Personal information
- Born: November 12, 2003 (age 22) West Bend, Wisconsin, United States
- Home town: West Bend, Wisconsin, United States

Sport
- Country: United States
- Sport: Snowboarding
- Events: Big air, slopestyle
- Club: Wisconsin Advanced Ski and Snowboard Program

= Courtney Rummel =

American professional snowboarder

Courtney Rummel (born November 12, 2003) is an American professional snowboarder, specializing in big air and slopestyle.
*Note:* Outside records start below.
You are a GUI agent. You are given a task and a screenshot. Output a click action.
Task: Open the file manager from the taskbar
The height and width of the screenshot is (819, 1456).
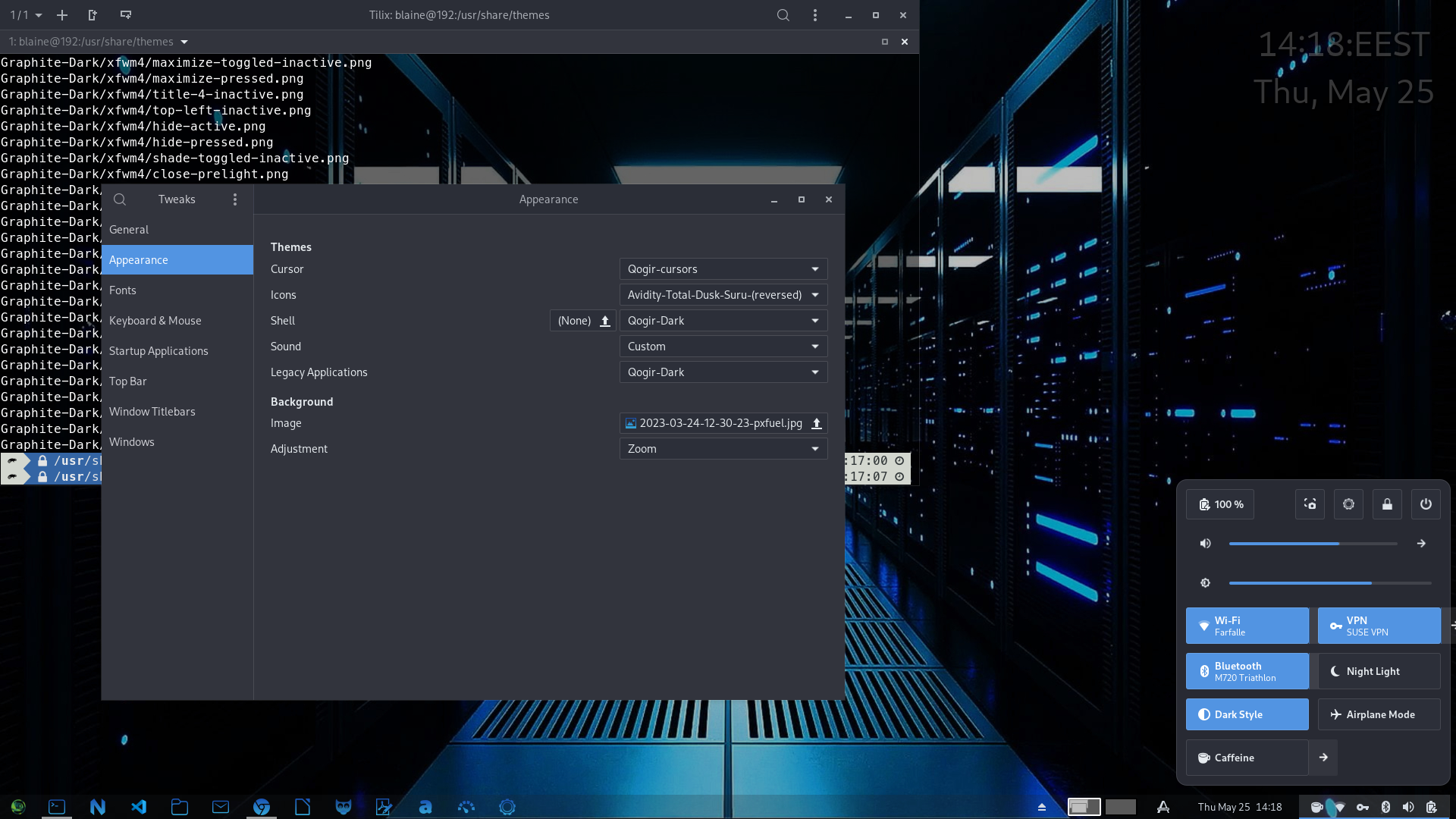[180, 807]
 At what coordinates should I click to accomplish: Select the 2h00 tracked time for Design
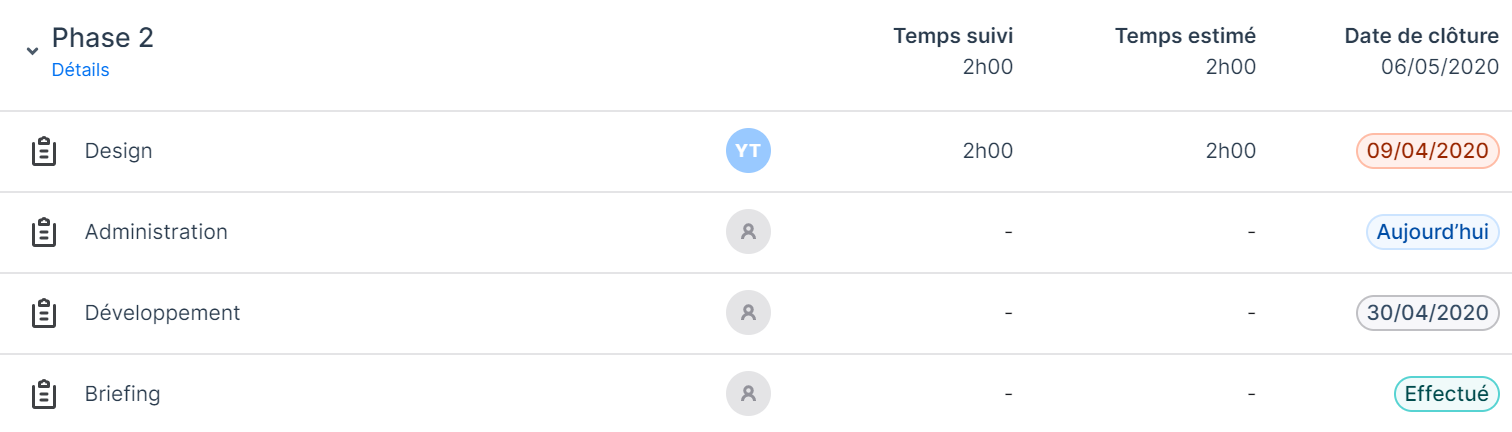(x=987, y=151)
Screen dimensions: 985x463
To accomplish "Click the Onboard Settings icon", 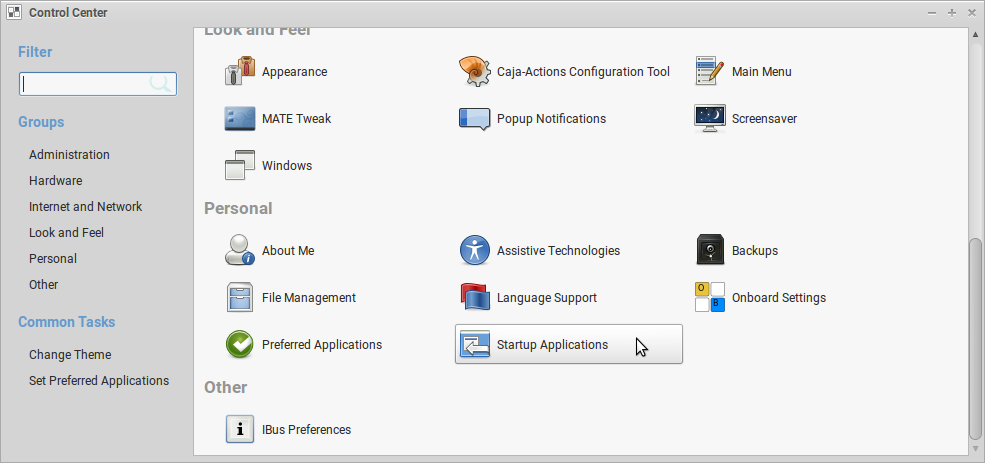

Rummel was named to the US Team for the 2022 Winter Olympics, finishing 19th in the big air event and 17th in the slopestyle event. She also competed in the 2020 Winter Youth Olympics.

== Early life ==
Rummel was born to her mother, Kimberly Rummel, and father, John Rummel, on November 12, 2003.

Rummel was inspired to start snowboarding after seeing her brother, Cole, win competitions. She would first make an appearance at Sunburst Ski Hill in Kewaskum, Wisconsin.

== Career ==

=== 2022 Winter Olympics ===
On January 23, she was announced to have been selected to be one of the 26 snowboarders for Team USA for the 2022 Winter Olympics. She would finish 19th in the big air event, failing to qualify, and 17th in the slopestyle event, also failing to qualify.

== Personal life ==
Rummel went to West Bend West High School. She has three sisters, Kelsey, Chloe, and Kendall, and one brother, Cole.